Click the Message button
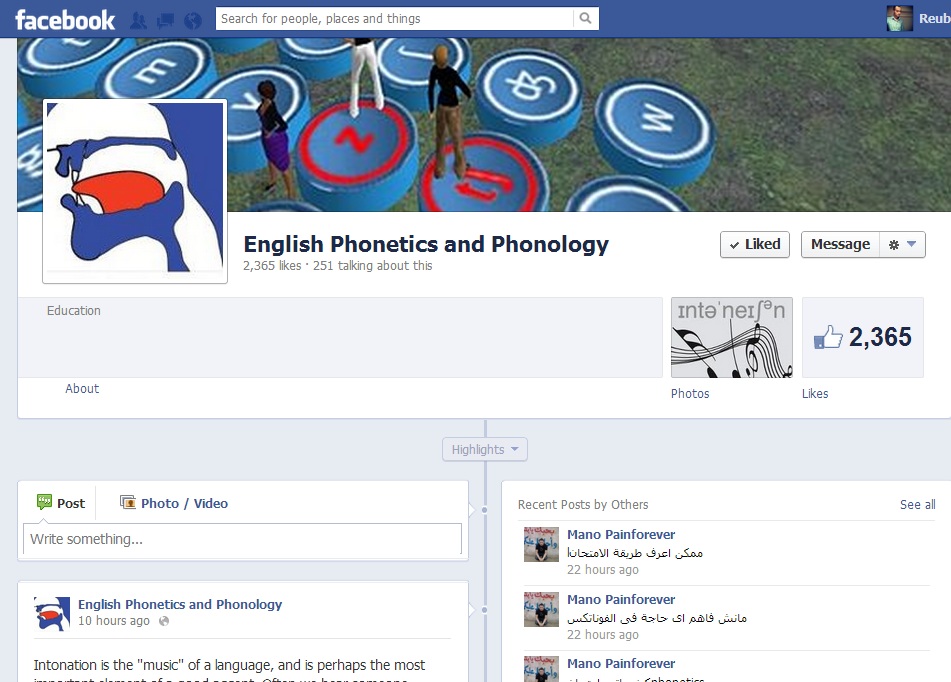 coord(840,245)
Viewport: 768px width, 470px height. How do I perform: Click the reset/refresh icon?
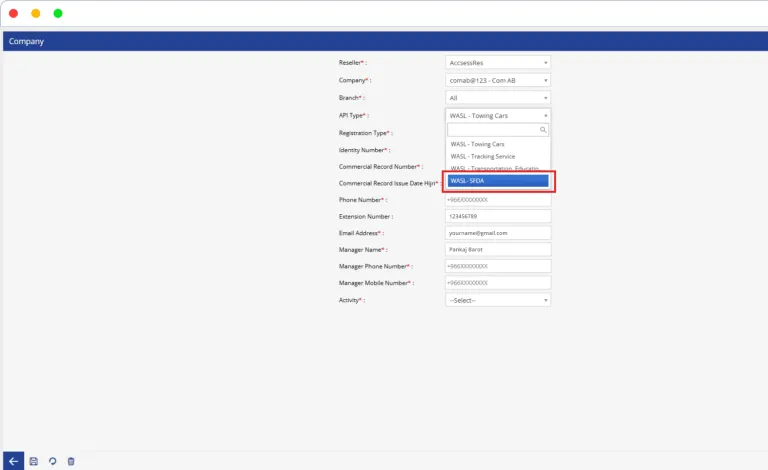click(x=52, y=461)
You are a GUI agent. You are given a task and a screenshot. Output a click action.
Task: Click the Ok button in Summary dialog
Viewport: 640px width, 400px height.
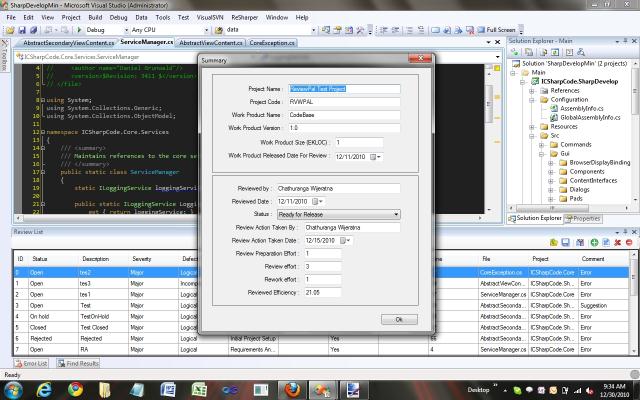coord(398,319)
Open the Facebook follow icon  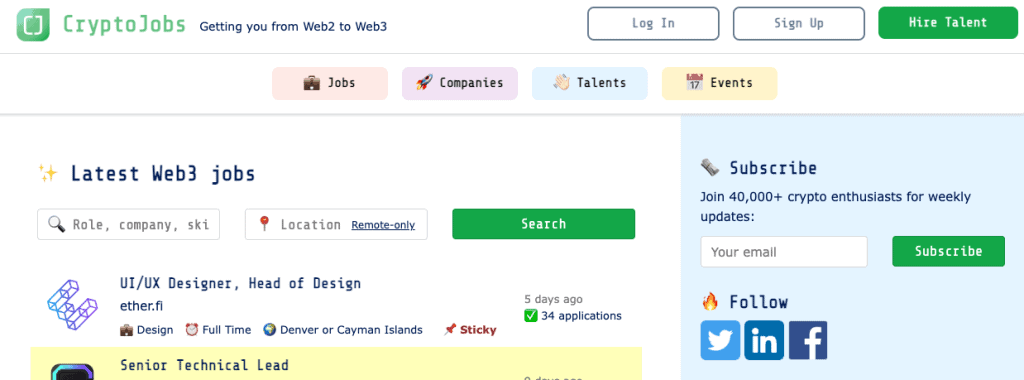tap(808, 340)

◆ WORK REQUEST
From the records above, write out exactly the lines that begin at the line with "Viewport: 768px width, 470px" and end at the line with "Task: Click the Ok button in Summary dialog". Pictures must not appear in the output.

◆ RESPONSE BOX
Viewport: 768px width, 470px height. How do I perform: Click the reset/refresh icon?
click(x=52, y=461)
You are a GUI agent. You are given a task and a screenshot. Output a click action.
Task: Click the Ok button in Summary dialog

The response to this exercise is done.